C’est pourquoi, les situations pour lesquelles les instruments éthiques nécessitant une vérification peuvent être
légitimement mis en oeuvre, s’avèrent les secteurs où la régulation du social est impossible, dans le moment présent.
Il s’agit d’une part, de la dimension informelle du social : les relations humaines, la morale. Il s’agit d’autre part,
des champs encore non réglementés par des pouvoirs publics dans les secteurs où l’on considère que la régulation
privée ne sera pas fiable.
Dans ces cas, l’éthique ne devrait être qu’une anticipation de l’action de vérification par les pouvoirs publics, qui
devraient ensuite rapidement réguler ce nouveau territoire.
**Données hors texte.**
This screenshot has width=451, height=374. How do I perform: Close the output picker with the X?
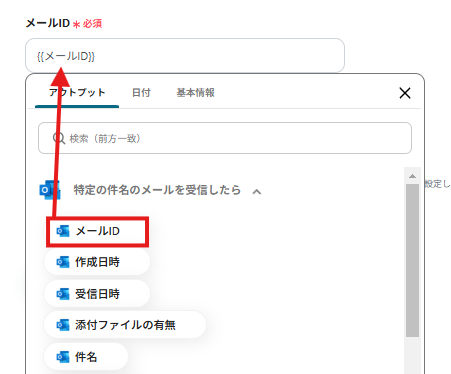[x=405, y=93]
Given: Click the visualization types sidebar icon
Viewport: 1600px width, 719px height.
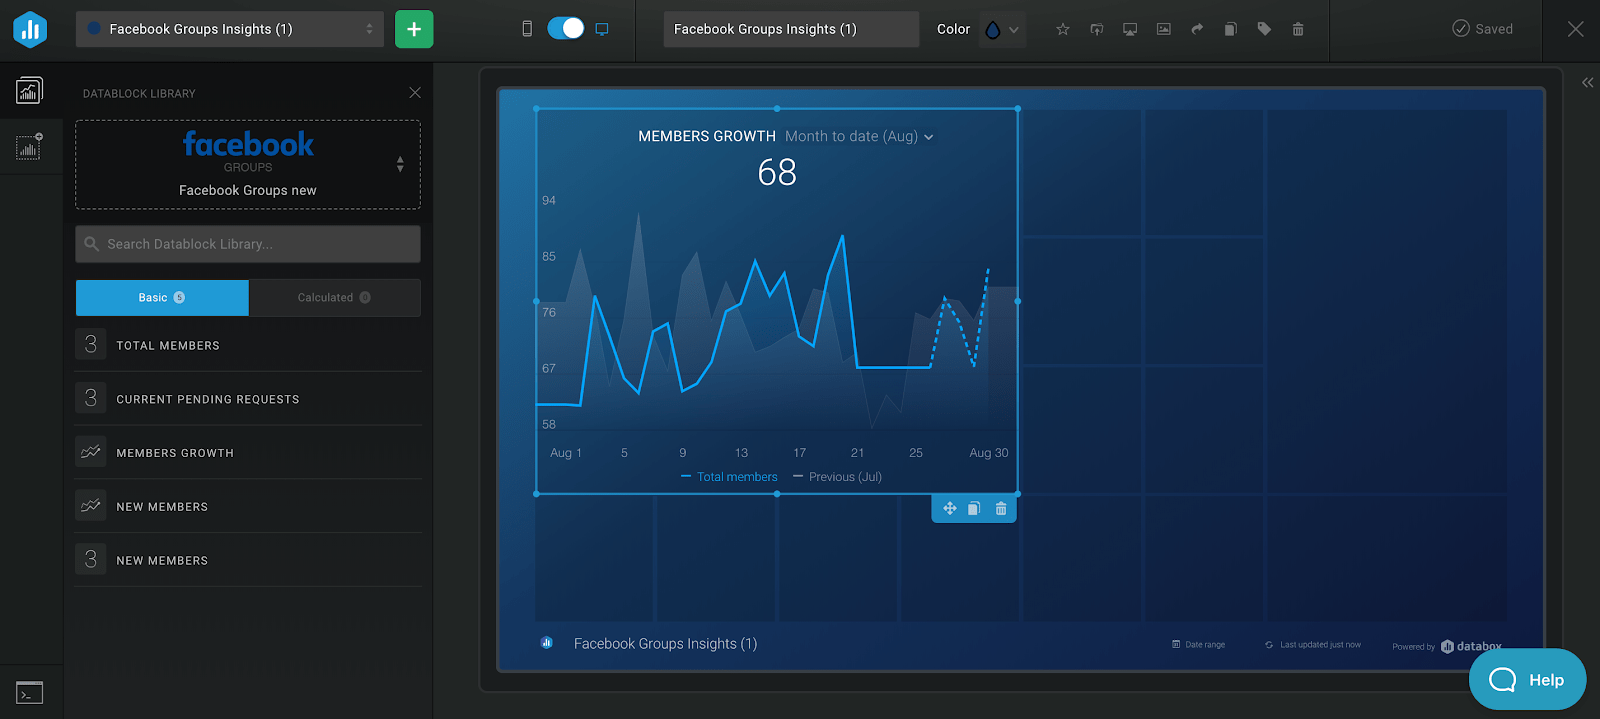Looking at the screenshot, I should click(x=30, y=147).
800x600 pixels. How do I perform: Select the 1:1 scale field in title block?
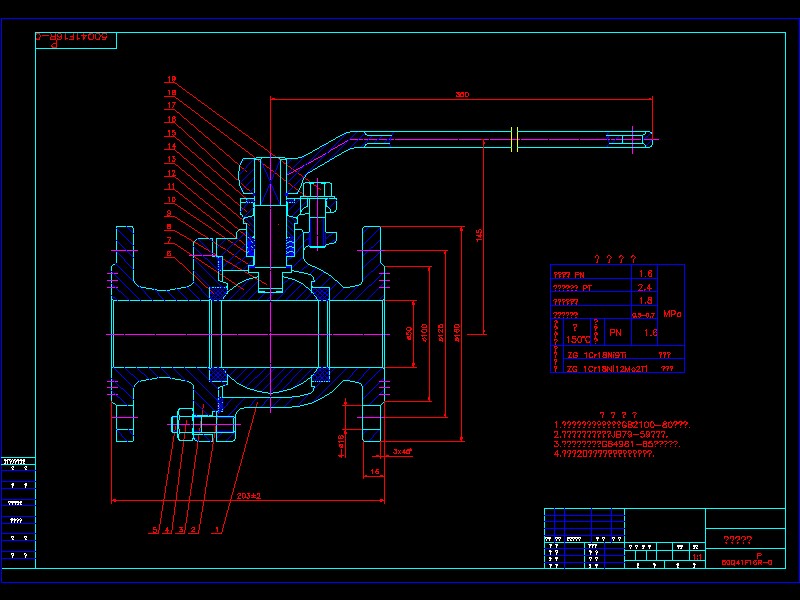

Néanmoins, si les ONG et les syndicats disposent d’une capacité de vérification restreinte des entreprises privées,
ils existent malgré tout et agissent même sur les pouvoirs publics exerçant une régulation opératoire. C’est semble-t-
il, un droit légitime des citoyens et des usagers, que d’exercer un contrôle sur l’activité des vérificateurs publics
(l’inspection du travail). En effet, les pouvoirs publics et les services publics sont une «création du peuple», pour
servir le peuple et l’intérêt général.
C’est pourquoi, pour renforcer la qualité d’un service, plutôt que de réclamer la privatisation des services publics,
en France par exemple, certaines associations créent des «comités d’usagers». Ainsi, elles contrôlent mieux l’action
des pouvoirs publics, à travers une régulation participative.